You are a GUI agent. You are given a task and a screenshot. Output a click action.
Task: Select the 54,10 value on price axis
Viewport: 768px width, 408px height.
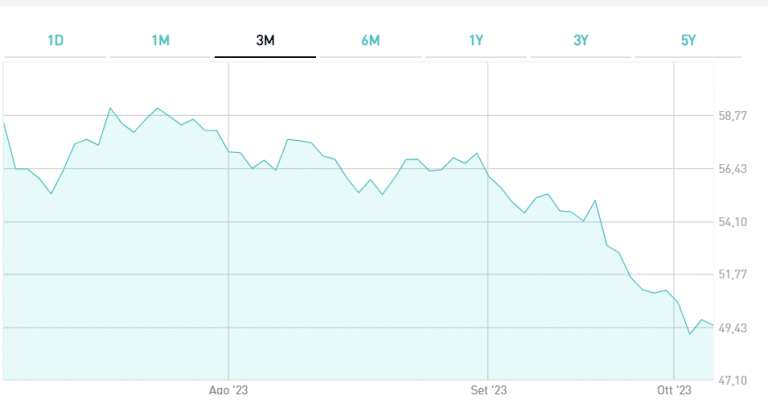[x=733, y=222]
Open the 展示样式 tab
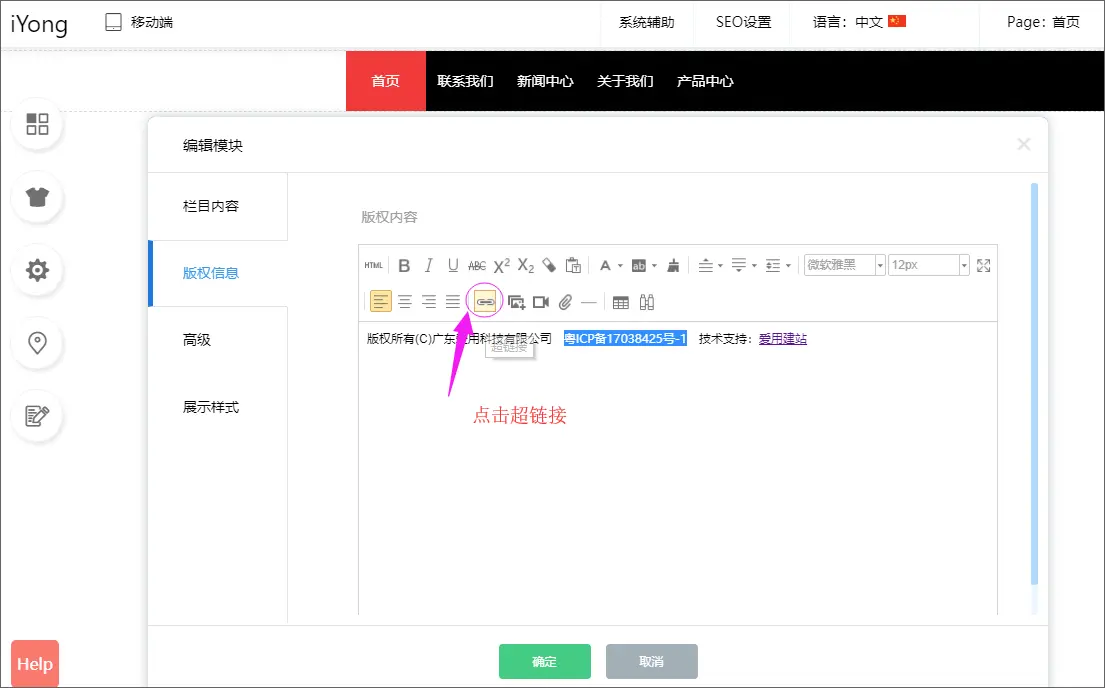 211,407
---
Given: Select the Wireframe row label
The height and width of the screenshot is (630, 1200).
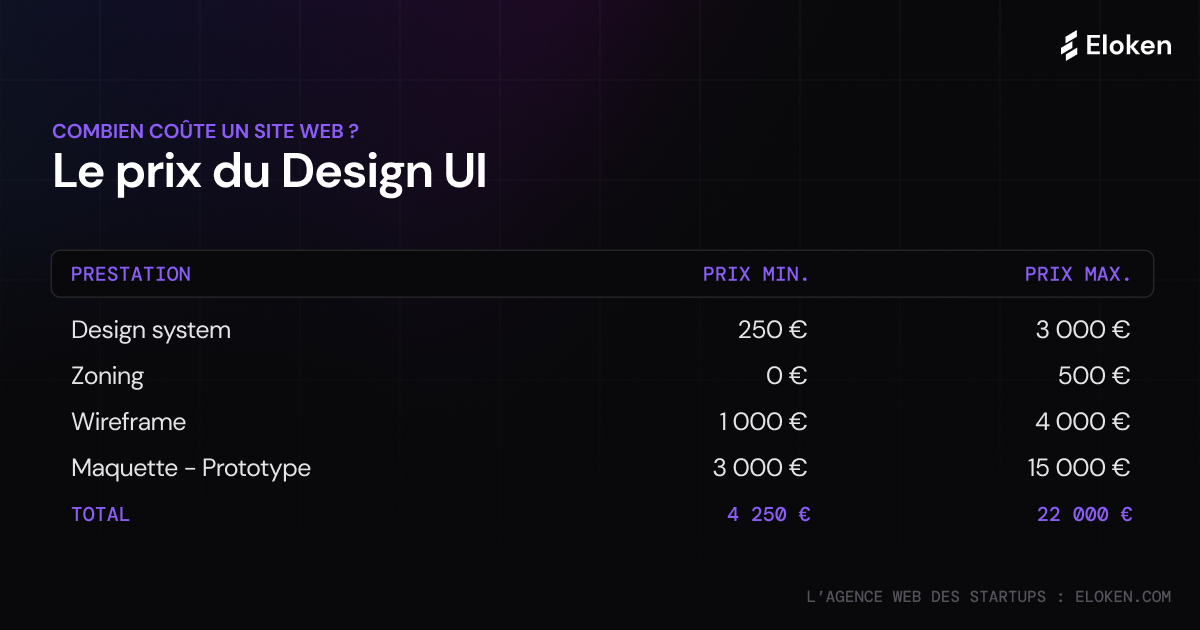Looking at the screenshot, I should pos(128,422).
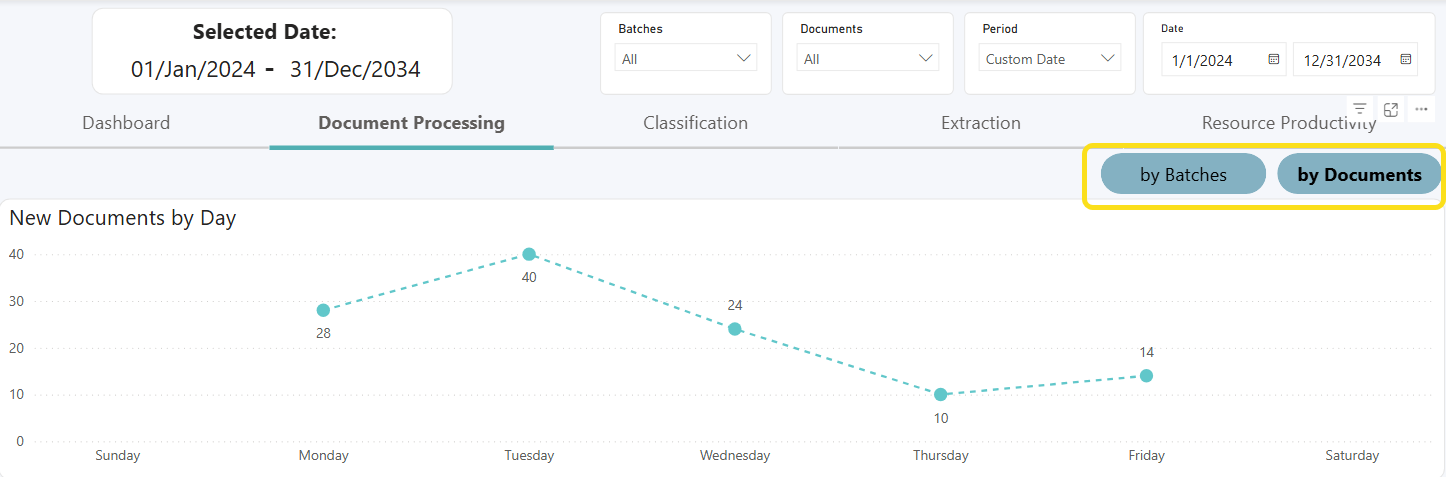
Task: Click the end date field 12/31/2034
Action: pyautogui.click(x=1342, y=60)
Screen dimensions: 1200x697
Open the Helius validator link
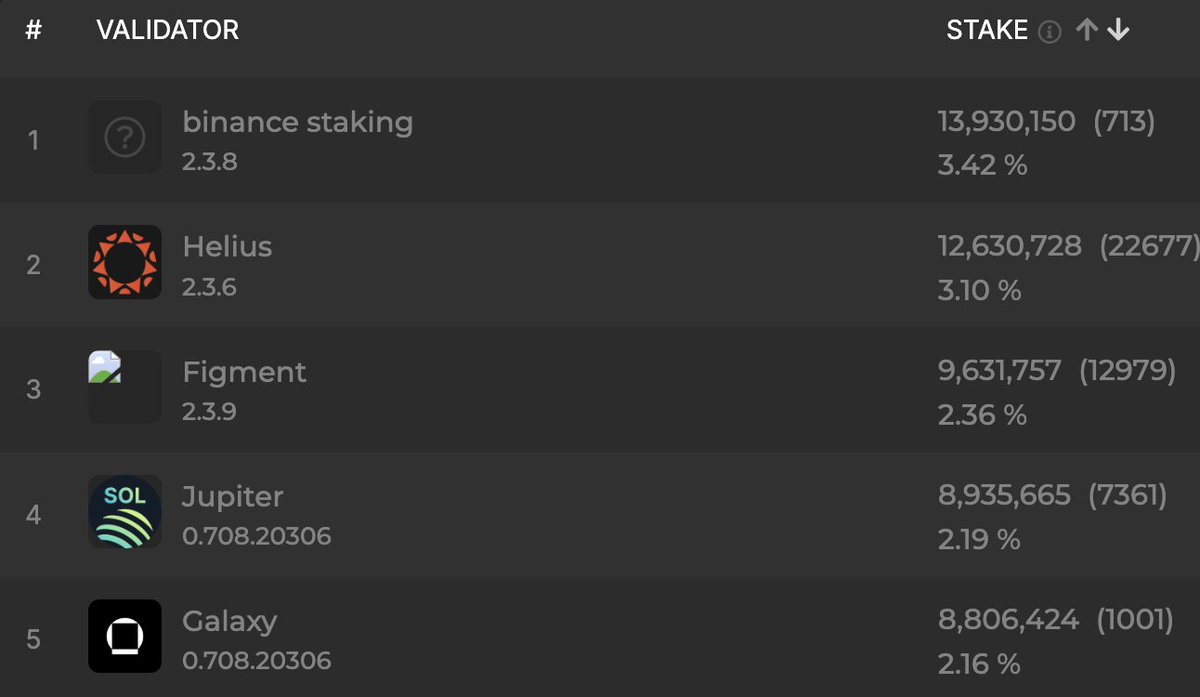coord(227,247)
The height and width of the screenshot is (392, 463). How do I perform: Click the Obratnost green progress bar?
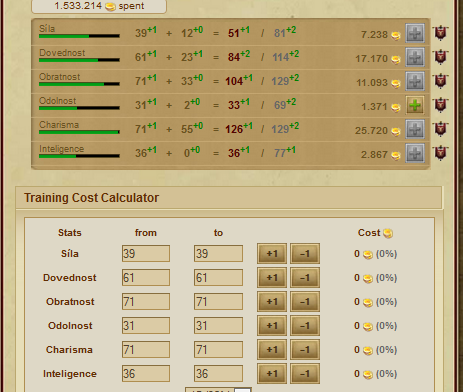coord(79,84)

* Assignment *
Where in the listing does the string "Select" appear? Copy every line that has it.

* Exercise answer *
Task: Select the 54,10 value on price axis
Given: Select the Wireframe row label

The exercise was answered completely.